A Good Credit Score Should Be a Priority
Like personal credit reports, credit card balances and payment history can affect business credit. Business credit reports are similar to personal scores and supplied by the same outlets that provide personal credit reports, Experian, Equifax, and TransUnion. Similar criteria used for personal credit are used for determining commercial credit scores, which include credit history, public records and business demographic. Commercial credit scores reflect transactions and credit inquiries from both your business and personal credit score/report, especially in cases of sole ownership. For small business owners, personal credit becomes just as important as business credit. Paying bills on time and avoiding overspending can prevent risk of bad credit and reduction of credit availability. Since small business owners typically have to personally guarantee credit for their businesses, a clean and high personal credit score should always be a priority.
Cash Is King
While companies are frequently using credit cards to support businesses, cash is always king, especially with credit today becoming more costly and difficult to secure. A cash flow analysis and responsible savings plan can ensure cash availability during difficult times. While a conservative estimate for personal cash on hand is typically six to nine months of living expenses, businesses usually need more than this to ensure availability of funds when times are lean. There is nothing worse than the feeling of desperation in trying to find cash or credit when income is down. Having cash readily available allows you to pay bills and avoid business interruption during crisis while researching loan solutions for business related credit issues.
Be on Top of Your Game
Being aware of industry standards and trends related to credit and collections is also key. Even if your business does not need credit for at least six months to a year, learning the application criteria in advance can mean not only better preparation for business operations and finance, but less risk of disruption during difficult times. All too often business owners wait until they need the loan or credit before applying, only to learn that they do not qualify. This can have severe repercussions for a business that is limited on funds, yet suddenly needs to order additional parts and inventory or is in need of hiring additional staff for a large project. Be proactive instead of reactive by going to the credit grantors ahead of time to learn about their terms or conditions. This can help ensure all credit requirements are adequately met when the time comes.
Stay Top of Mind
Sustaining good business relationships is another effective way to keep your business afloat. We all want our business associates to think of us whenever they have a problem that our services are suited to address. Stay on the minds of your business partners and clients by communicating with them and reminding them of the services you have to offer. Remain on the radar by regularly doing lunch and sending them monthly newsletters, emails or LinkedIn messages. Even if your message is deleted without being read, you have captivated their attention once again, which could follow with a referral or new synergy.

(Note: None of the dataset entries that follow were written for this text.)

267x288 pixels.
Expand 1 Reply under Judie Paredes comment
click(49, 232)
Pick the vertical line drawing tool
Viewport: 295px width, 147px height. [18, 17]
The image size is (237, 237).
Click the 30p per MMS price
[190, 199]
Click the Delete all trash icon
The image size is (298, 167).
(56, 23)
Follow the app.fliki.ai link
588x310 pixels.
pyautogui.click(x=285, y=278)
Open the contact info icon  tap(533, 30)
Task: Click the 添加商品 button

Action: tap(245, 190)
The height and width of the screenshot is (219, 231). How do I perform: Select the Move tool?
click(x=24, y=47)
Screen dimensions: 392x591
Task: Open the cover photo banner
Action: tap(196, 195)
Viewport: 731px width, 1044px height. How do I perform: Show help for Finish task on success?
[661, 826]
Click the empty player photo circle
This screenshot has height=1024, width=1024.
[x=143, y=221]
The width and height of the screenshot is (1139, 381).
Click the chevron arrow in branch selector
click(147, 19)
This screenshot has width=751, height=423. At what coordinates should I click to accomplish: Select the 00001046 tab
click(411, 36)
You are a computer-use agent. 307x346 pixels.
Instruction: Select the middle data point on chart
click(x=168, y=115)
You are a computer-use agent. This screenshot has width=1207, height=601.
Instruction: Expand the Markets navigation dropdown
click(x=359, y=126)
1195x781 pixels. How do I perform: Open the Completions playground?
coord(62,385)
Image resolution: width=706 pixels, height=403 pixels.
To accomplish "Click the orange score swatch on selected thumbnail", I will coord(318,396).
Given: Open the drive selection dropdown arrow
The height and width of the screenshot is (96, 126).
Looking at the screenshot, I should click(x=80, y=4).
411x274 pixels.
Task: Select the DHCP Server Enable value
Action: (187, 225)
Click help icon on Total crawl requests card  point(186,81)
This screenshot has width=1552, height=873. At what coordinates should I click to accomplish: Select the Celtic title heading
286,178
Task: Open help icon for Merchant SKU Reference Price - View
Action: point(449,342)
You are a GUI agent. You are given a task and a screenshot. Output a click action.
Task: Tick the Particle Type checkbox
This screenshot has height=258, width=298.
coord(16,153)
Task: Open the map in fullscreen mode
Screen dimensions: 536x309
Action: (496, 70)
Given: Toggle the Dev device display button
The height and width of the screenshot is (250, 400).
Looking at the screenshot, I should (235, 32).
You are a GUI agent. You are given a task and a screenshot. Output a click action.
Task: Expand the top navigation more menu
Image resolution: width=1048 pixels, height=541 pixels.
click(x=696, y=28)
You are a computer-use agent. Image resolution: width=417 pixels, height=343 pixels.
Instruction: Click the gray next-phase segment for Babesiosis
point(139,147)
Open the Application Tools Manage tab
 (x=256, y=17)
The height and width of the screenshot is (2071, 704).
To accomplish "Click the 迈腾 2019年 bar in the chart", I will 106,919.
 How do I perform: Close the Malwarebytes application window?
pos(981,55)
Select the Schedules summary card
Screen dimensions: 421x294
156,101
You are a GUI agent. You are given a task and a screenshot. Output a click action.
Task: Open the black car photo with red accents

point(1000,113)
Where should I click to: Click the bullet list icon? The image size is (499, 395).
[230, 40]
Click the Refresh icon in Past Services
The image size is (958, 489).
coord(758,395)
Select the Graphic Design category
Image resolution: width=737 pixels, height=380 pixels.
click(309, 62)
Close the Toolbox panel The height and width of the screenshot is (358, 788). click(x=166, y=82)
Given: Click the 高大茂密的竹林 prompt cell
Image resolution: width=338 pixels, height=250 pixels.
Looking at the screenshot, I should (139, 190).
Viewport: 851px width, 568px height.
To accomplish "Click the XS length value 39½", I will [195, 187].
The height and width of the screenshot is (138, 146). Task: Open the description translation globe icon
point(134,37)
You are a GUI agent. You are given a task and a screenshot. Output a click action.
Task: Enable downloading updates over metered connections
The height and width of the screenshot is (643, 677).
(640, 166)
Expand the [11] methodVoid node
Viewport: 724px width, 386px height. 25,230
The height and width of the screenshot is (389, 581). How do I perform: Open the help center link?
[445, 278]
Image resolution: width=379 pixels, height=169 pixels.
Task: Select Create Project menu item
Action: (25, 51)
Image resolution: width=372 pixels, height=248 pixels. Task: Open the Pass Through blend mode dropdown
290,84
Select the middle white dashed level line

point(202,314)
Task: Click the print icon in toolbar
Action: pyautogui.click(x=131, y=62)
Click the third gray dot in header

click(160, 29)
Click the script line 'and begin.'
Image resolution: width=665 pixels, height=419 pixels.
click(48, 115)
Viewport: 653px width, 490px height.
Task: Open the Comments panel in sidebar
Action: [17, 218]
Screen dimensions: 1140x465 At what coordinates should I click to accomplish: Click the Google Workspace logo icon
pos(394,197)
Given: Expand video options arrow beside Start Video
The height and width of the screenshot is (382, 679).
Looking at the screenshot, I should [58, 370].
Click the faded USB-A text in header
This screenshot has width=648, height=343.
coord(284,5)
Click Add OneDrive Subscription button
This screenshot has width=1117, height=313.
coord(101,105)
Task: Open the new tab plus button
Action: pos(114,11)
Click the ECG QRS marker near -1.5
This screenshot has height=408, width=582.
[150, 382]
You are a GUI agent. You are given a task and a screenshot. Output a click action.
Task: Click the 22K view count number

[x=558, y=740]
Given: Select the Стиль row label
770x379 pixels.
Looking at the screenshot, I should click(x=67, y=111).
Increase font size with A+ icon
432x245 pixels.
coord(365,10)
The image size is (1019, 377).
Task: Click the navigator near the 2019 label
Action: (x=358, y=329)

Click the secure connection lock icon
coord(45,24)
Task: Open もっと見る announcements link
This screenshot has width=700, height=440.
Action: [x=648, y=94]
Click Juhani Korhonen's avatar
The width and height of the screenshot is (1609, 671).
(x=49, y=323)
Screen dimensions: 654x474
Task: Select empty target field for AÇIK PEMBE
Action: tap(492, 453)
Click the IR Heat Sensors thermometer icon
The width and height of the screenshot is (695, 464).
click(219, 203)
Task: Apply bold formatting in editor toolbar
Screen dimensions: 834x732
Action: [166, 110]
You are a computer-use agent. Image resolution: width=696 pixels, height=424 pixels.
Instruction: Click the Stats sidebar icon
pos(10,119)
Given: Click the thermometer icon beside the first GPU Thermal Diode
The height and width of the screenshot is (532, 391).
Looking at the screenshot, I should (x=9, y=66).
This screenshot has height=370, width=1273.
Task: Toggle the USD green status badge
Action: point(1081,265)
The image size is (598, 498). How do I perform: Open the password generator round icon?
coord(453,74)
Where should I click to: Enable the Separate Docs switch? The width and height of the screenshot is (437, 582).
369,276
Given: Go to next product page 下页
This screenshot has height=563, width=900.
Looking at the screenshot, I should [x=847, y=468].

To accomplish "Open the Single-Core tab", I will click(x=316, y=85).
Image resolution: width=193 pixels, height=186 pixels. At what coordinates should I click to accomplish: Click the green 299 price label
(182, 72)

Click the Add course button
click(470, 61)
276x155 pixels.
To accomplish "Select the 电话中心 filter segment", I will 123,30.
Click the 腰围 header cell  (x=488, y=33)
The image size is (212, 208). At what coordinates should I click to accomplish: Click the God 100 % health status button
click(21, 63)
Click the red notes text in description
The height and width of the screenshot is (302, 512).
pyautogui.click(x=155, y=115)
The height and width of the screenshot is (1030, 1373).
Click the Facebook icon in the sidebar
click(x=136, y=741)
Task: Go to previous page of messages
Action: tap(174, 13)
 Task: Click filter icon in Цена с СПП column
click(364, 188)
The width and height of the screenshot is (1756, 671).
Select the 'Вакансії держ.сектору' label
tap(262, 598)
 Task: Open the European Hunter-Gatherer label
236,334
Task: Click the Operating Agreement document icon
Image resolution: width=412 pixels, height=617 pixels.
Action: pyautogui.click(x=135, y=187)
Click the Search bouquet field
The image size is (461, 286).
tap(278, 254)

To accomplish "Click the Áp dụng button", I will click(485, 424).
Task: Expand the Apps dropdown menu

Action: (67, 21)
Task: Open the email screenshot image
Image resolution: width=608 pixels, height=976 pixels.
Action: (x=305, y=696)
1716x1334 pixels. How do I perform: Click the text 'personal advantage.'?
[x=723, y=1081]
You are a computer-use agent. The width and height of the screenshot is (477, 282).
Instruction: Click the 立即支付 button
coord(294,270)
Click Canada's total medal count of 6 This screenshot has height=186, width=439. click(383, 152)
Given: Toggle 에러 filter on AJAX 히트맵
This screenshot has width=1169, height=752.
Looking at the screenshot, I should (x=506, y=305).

Networking events are especially important today for maintaining and building business relationships, which can essentially produce more cash flow. When networking, always remember that you are trying to establish synergies with companies that are beneficial and complementary to your business. Establish and build relationships with other businesses within your industry that are more supportive rather than direct competition. By finding companies that can refer new business your way or provide supportive services, you build a symbiotic referral based network that can be of mutual benefit and gain for all parties in the long haul.
While much has changed for all businesses as of late financially, a proactive approach in keeping on top of credit trends, business relationships and cash flow remains paramount and can make all the difference between businesses that thrive and those that don’t survive.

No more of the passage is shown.